Set out the listing word for word. End with the line that contains "is (459, 273).".

*** Task data

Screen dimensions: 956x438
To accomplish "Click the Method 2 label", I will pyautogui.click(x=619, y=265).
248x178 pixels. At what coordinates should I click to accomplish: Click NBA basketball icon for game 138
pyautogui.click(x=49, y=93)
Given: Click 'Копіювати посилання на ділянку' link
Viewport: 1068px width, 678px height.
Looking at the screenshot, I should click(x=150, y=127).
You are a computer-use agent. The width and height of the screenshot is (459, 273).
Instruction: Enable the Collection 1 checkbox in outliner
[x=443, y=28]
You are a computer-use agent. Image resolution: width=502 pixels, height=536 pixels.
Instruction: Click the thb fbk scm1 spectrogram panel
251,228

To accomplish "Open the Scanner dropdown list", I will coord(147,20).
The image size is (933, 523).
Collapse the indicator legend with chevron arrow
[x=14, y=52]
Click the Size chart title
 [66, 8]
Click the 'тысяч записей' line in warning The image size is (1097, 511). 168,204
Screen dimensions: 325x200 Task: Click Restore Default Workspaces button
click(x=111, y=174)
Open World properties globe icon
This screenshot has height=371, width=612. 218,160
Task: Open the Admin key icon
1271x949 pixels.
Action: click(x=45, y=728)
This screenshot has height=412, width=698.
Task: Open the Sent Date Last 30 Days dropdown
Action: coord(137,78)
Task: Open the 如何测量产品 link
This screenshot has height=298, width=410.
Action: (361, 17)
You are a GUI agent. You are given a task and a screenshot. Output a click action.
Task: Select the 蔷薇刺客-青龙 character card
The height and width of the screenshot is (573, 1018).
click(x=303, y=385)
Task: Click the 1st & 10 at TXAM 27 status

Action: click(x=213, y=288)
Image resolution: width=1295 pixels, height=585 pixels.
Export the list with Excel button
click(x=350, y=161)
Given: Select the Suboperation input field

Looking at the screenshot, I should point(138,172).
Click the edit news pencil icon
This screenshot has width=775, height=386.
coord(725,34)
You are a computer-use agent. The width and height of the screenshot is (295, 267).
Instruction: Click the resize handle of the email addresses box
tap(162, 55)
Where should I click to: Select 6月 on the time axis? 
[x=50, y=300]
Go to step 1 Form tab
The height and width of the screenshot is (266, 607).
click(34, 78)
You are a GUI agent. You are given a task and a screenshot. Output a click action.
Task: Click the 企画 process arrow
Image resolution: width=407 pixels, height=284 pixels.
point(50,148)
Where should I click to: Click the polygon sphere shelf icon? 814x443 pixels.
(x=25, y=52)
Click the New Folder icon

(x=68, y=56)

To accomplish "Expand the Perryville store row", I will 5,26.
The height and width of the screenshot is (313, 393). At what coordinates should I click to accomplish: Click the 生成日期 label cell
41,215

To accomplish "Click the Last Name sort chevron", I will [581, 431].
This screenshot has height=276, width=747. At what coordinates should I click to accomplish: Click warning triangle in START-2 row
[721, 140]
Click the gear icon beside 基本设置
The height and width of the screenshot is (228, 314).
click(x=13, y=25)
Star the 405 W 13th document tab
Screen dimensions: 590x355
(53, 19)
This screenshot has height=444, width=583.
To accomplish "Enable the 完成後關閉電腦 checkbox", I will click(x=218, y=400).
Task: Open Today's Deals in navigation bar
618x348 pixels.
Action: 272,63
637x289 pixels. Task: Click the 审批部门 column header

******

Solution to this task:
Screen dimensions: 956x438
To accomplish "Click the Method 2 label", I will pyautogui.click(x=619, y=265).
248x178 pixels. At what coordinates should I click to accomplish: Click NBA basketball icon for game 138
pyautogui.click(x=49, y=93)
Given: Click 'Копіювати посилання на ділянку' link
Viewport: 1068px width, 678px height.
Looking at the screenshot, I should click(x=150, y=127).
You are a computer-use agent. The width and height of the screenshot is (459, 273).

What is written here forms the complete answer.